Thursday, April 20, 2000
The Day We Met Jim Davis!
It was nineteen years ago that Hoade and I met Jim Davis, creator of Garfield.
Back then, Hoade and I were huge fans of Jim Davis, and we both had asprirations of being cartoonists ourselves. When we found out that Jim Davis was going to be at the local bookstore (at the Lauderdale Lakes Mall in Lauderdale Lakes, Florida. Alas it is no longer, having been transformed over the past nineteen years to a strip mall).
We were elated until we found out that the 20th of April fell on a Monday and that our parents would most likely not let us skip school (let's see … 1981 … that would put us in the 6th grade). But fortunately, Easter that year fell on the 19th which meant we had the following monday, the 20th off and we could go meet our idol—Jim Davis!
My maternal grandfather drove us the few miles to the Lauderdale Lakes Mall, were we promptly got in line with our Garfield books (I think there were only three out by that time) and a few samples of our work.
At 2:32 pm, Eastern we met Jim Davis! He not only signed our books but our sample cartoons as well! Being the two youngest people at the signing brought us to the attention of a Miami Herald reporter and we ended up being profiled. They even printed Hoade's cartoon in the newspaper (I would link to the article, but I think being nineteen years ago it might not be available via the web).
Since then we've gone on to careers other than cartooning.
“Seven Girlfriends”
Normally I have a weekly dinner meeting with Chuck about a small side project we're working on.
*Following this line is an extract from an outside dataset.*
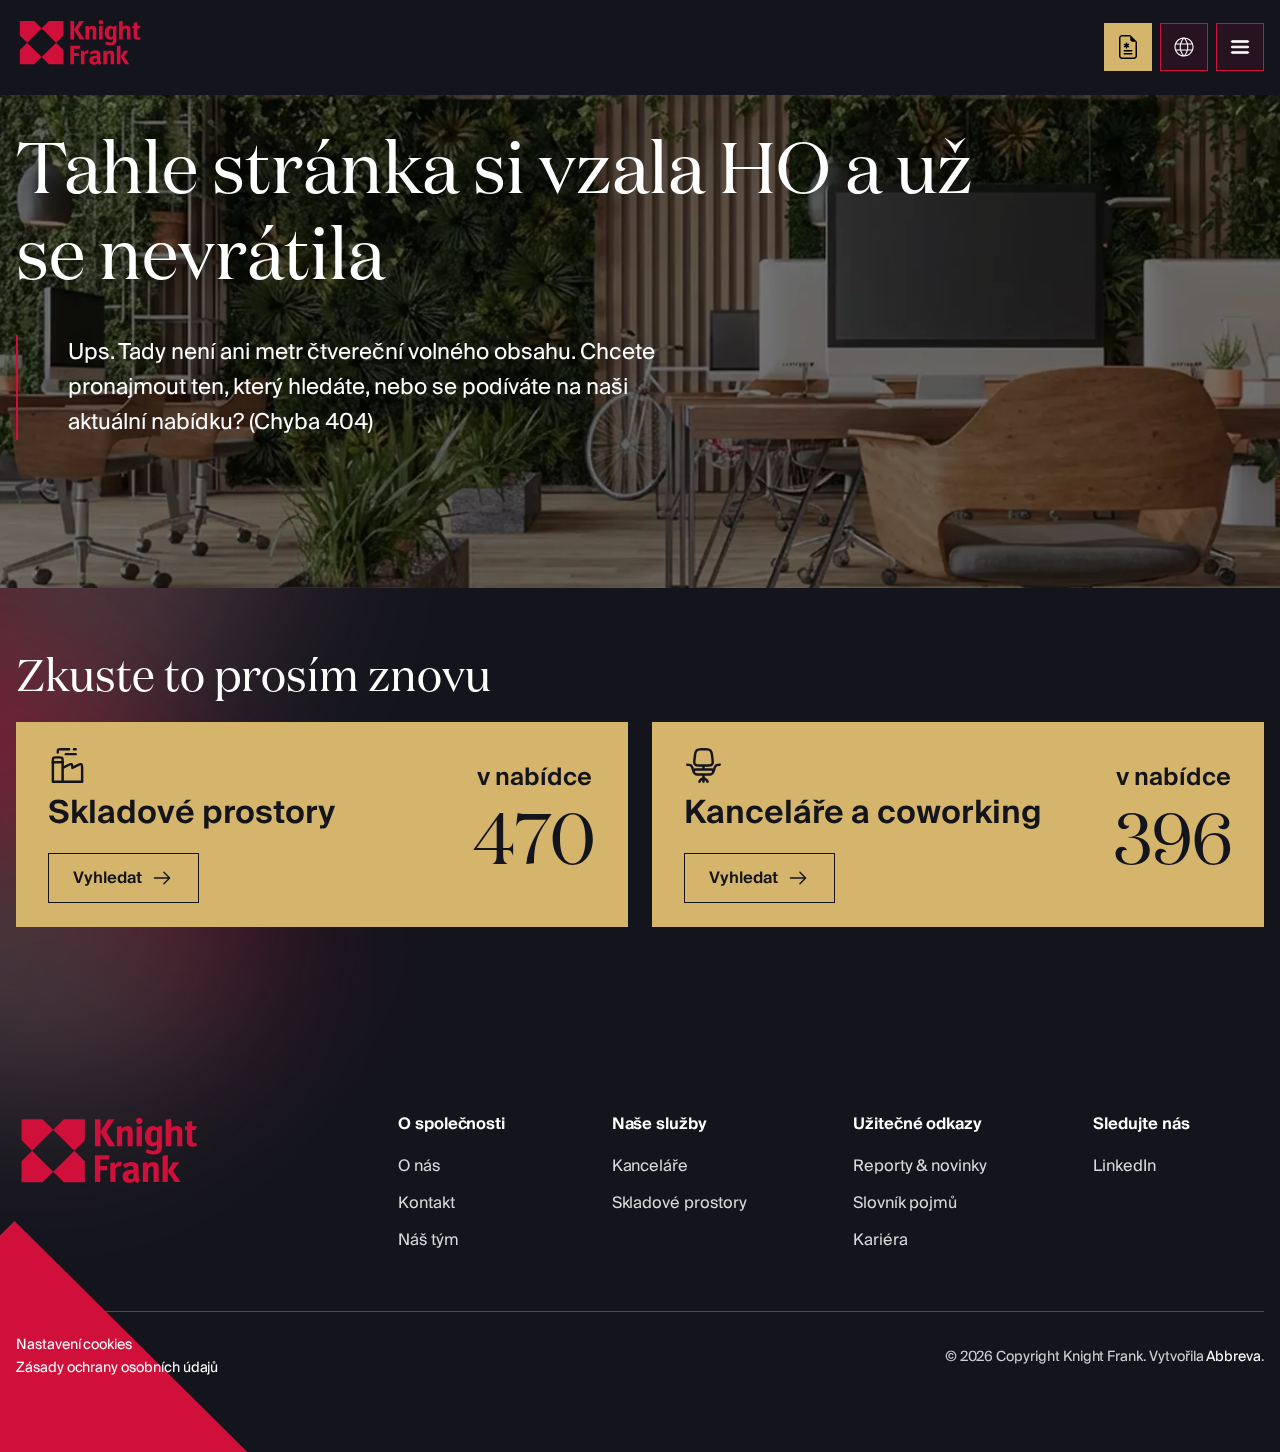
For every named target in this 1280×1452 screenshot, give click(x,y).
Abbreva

But this week it was canceled, and my friend Jeff's fiance was given four tickets to see a preview of Seven Girlfriends, a movie about a man who has a breakup with his girlfriend and he goes on a journey to see what went wrong with his past girlfriends.
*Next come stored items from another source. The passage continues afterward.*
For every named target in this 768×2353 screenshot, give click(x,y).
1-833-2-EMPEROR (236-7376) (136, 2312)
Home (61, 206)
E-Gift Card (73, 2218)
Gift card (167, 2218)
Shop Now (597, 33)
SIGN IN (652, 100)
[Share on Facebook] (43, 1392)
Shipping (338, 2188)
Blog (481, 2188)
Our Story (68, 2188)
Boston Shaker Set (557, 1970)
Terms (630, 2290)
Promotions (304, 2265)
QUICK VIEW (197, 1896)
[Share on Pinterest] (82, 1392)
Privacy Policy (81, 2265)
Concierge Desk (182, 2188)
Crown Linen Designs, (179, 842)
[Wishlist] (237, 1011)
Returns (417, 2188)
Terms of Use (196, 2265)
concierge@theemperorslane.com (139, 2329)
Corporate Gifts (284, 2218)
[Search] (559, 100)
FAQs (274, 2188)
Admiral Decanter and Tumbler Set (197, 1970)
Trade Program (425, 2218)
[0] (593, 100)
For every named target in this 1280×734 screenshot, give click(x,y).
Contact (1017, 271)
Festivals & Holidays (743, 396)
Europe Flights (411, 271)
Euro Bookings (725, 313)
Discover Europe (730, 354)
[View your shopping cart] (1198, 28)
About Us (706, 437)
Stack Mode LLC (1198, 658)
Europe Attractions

Okay, so it sounds like High Fidelity and in some ways it is similar. Much like Deep Impact and Armageddon are similar.
But this was interesting not because of the film (which is quite good and rather funny, although at times it's a bit of dark humor) but because both the director of the film, Paul Lazarus and the main star of the film, Timothy Daly, were both at the viewing to help promote the film. Tim Daly is quite funny in person (“This film was the … latest film I've done …”) and Paul Lazarus reminded me of a younger Richard Gere.